Biosecurity Research Articles

Effective management of soyabean rust and frogeye leaf spot using a mixture of flusilazole and carbendazim

Document Type


Publication Date


Journal Title

Crop Protection




Soybean, soybean rust, frog eye leaf spot, fungicides


Agronomy and Crop Sciences | Biosecurity


To minimise yield losses caused by an outbreak of frogeye leaf spot (FELS) (Cercospora sojina) on soyabeans in Zimbabwe, crops throughout the country required fungicide applications.

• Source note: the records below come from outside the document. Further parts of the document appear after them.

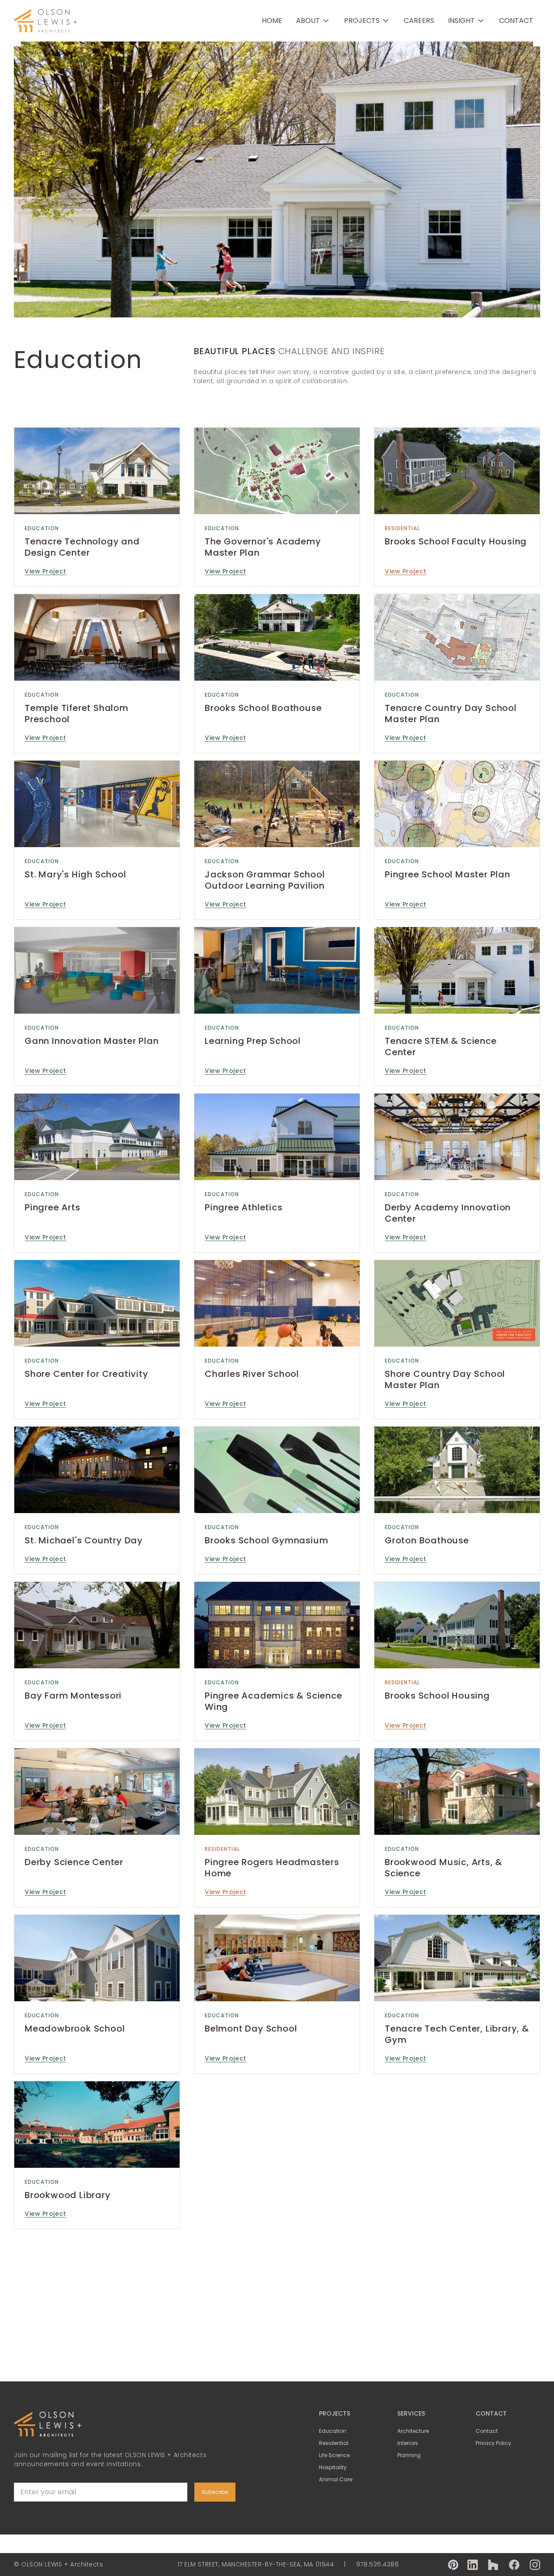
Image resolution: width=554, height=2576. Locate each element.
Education (42, 528)
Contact (516, 21)
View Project (45, 571)
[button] (313, 20)
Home (272, 21)
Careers (419, 21)
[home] (46, 20)
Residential (402, 528)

Mancozeb, a dithiocarbamate fungicide with contact activity, and two benzimidazole fungicides, benomyl and carbendazim, with systemic activity, were known to be effective against FELS. To avoid the overuse of fungicides in the benzimidazole group, an alternative systemic fungicide group with efficacy against FELS was required. The efficacy of the triazole fungicide, flusilazole, on its own and in a pre-pack mixture with carbendazim was compared with benomyl, on its own, in field experiments in 1996 and 1997. Flusilazole and the mixture of flusilazole+carbendazim were more effective against FELS than benomyl. FELS was managed with two fungicide sprays, the first spray being applied at early flowering and the second, 14 d later. In 1998, Asian soyabean rust (ASR) (Phakopsora pachyrhizi) was first detected on soyabeans in Zimbabwe. Two field experiments were conducted in 1998 and a third in 1999, to evaluate the effectiveness of flusilazole and the pre-pack mixture of flusilazole+carbendazim against ASR. Both flusilazole and the mixture of flusilazole+carbendazim halted the development of ASR. Where ASR occurred late (65 d after planting) and infected mature plants, two fungicide applications 20 d apart were sufficient to minimise the outbreak. Where ASR infection occurred earlier (54 d after planting), three applications at 21-d intervals were required. Three applications of the contact fungicide, mancozeb, also gave effective control of ASR where disease pressure was low. Flusilazole, benomyl and the mixture of flusilazole+carbendazim reduced yield losses caused by FELS and ASR compared with the untreated controls.